§ **Consigne**:
Recopiez à l'identique l'extrait sur la descente à la demande dans les bus de nuit, en commençant aux mots "Bien sûr, le" et en vous arrêtant après "par le passé.".

§ **Extrait du document**:
---*---

Toutes les femmes le savent : se déplacer dans la rue n'est pas toujours facile, en raison du harcèlement sexuel constant dont ces dernières sont victimes. Mais la nuit, avec moins de monde et moins de visibilité, il est encore plus facile de se sentir en danger. "L'arrêt de bus le plus proche de chez moi est à 900 mètres, alors que le bus passe littéralement à 50 mètres de ma porte d'entrée", commente Justine, 23 ans. "Pour moi, ce système, ça veut dire non seulement que je rentre chez moi plus vite, mais que je suis moins exposée aux tentatives d'agression, ou même simplement aux commentaires des mecs qui traînent la nuit dans la rue."

Résidant à proximité de l'une des lignes concernée par le test, en banlieue parisienne, Maria a eu l'occasion d'expérimenter ce service en avant-première, et elle fait désormais partie de ses adeptes. "Quand on arrive près de chez moi, je vais simplement voir le chauffeur, je lui demande s'il peut me déposer vers telle zone, et c'est tout. Pour moi, ça veut dire moins de distance à parcourir, et surtout, moins de temps passé à regarder par-dessus mon épaule pour vérifier que je ne suis pas suivie."

Précision utile, les descentes n'ont pas lieu n'importe où pour autant, comme le précise le site Île-de-France Mobilités : "L'arrêt demandé doit se trouver sur l'itinéraire de la ligne. Et pour le point de descente exact, c'est le conducteur qui décidera ! Bien sûr, au plus près de votre destination, mais aussi bien éclairé, avec une bonne visibilité et un cheminement piéton à proximité."

"J'y ai peut-être gagné un faux sentiment de sécurité"

Bien sûr, le fait de passer moins de temps dans la rue en pleine nuit est une aubaine pour réduire les risques d'agressions. Mais certaines personnes, à l'instar de Léa, ne comptent pas utiliser ce service pour autant. "Je suis peut-être parano, mais pour moi, une distance plus courte, c'est moins de temps pour semer quelqu'un qui pourrait me suivre, moins de possibilité de faire un détour pour m'assurer qu'il n'y a personne derrière moi", s'inquiète la Parisienne âgée de 37 ans. "J'aurais aussi peur que quelqu'un s'en serve pour repérer où je vis : mon bâtiment n'est pas sécurisé, la porte d'entrée ne se verrouille pas une fois sur deux et comme je transporte souvent des instruments coûteux, je sais que j'ai le genre de profil facilement ciblé par les cambrioleurs, puisque j'ai été cambriolée deux fois par le passé.

---*---

§ **Matériel fourni**:
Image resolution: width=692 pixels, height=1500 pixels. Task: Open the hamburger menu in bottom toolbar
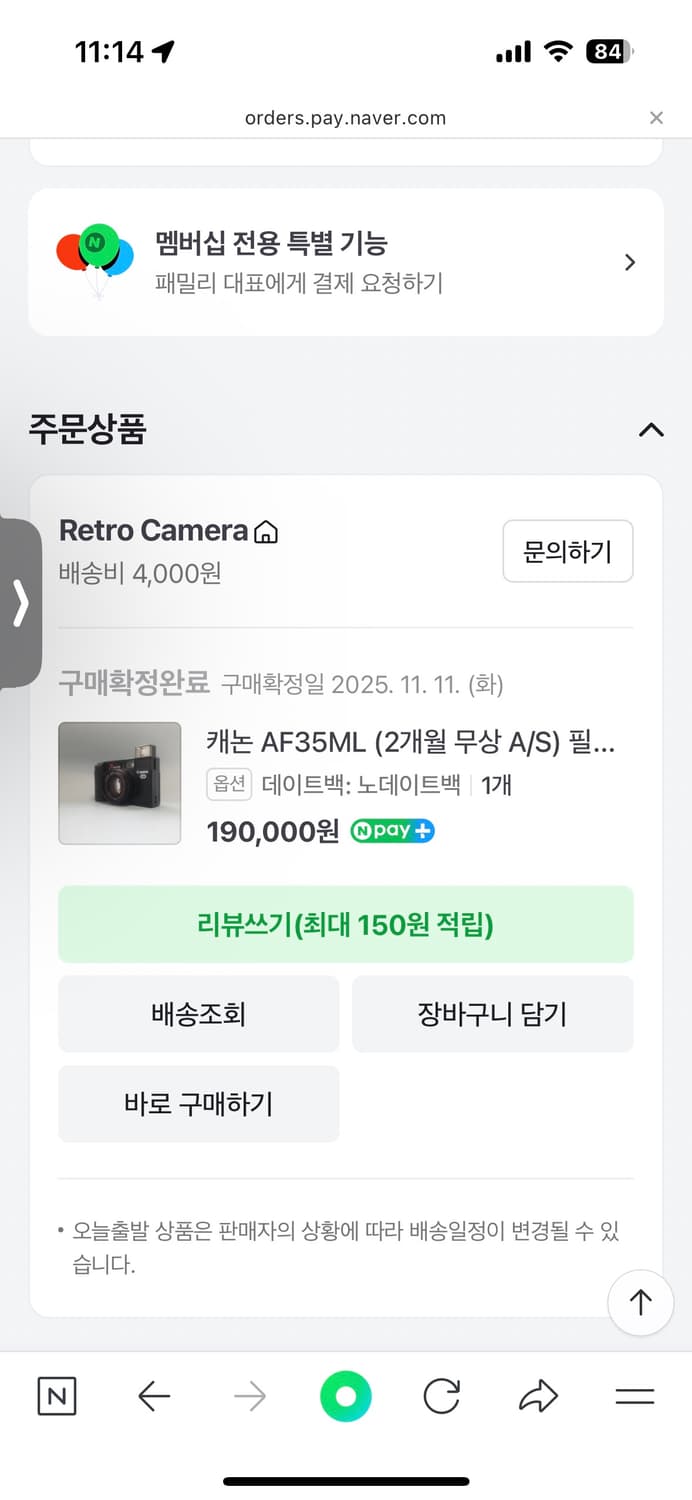click(634, 1397)
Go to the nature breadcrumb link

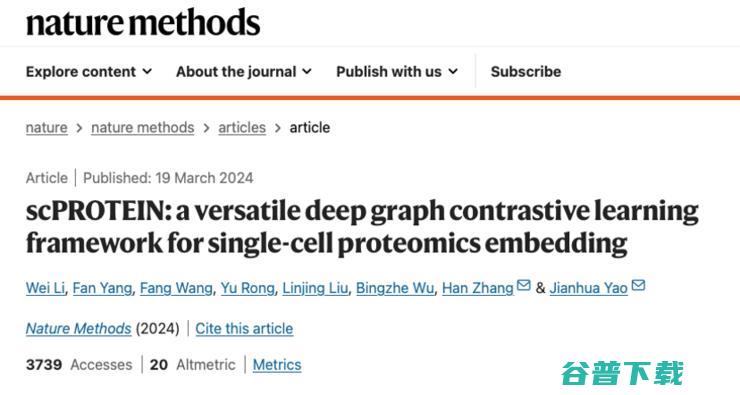tap(47, 128)
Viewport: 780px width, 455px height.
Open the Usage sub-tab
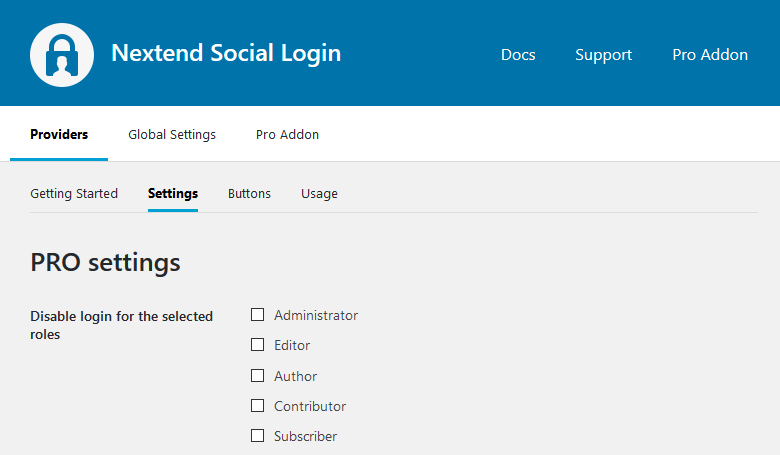(x=319, y=193)
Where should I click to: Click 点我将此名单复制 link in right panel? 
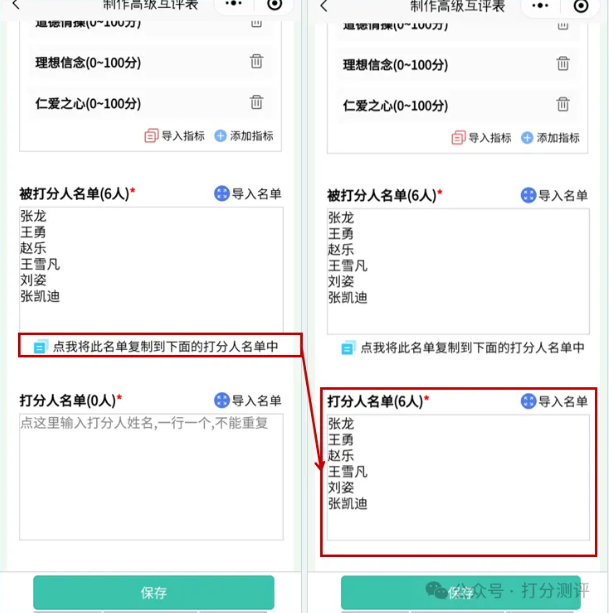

---*---

§ **Réponse rédigée**:
Bien sûr, le fait de passer moins de temps dans la rue en pleine nuit est une aubaine pour réduire les risques d'agressions. Mais certaines personnes, à l'instar de Léa, ne comptent pas utiliser ce service pour autant. "Je suis peut-être parano, mais pour moi, une distance plus courte, c'est moins de temps pour semer quelqu'un qui pourrait me suivre, moins de possibilité de faire un détour pour m'assurer qu'il n'y a personne derrière moi", s'inquiète la Parisienne âgée de 37 ans. "J'aurais aussi peur que quelqu'un s'en serve pour repérer où je vis : mon bâtiment n'est pas sécurisé, la porte d'entrée ne se verrouille pas une fois sur deux et comme je transporte souvent des instruments coûteux, je sais que j'ai le genre de profil facilement ciblé par les cambrioleurs, puisque j'ai été cambriolée deux fois par le passé.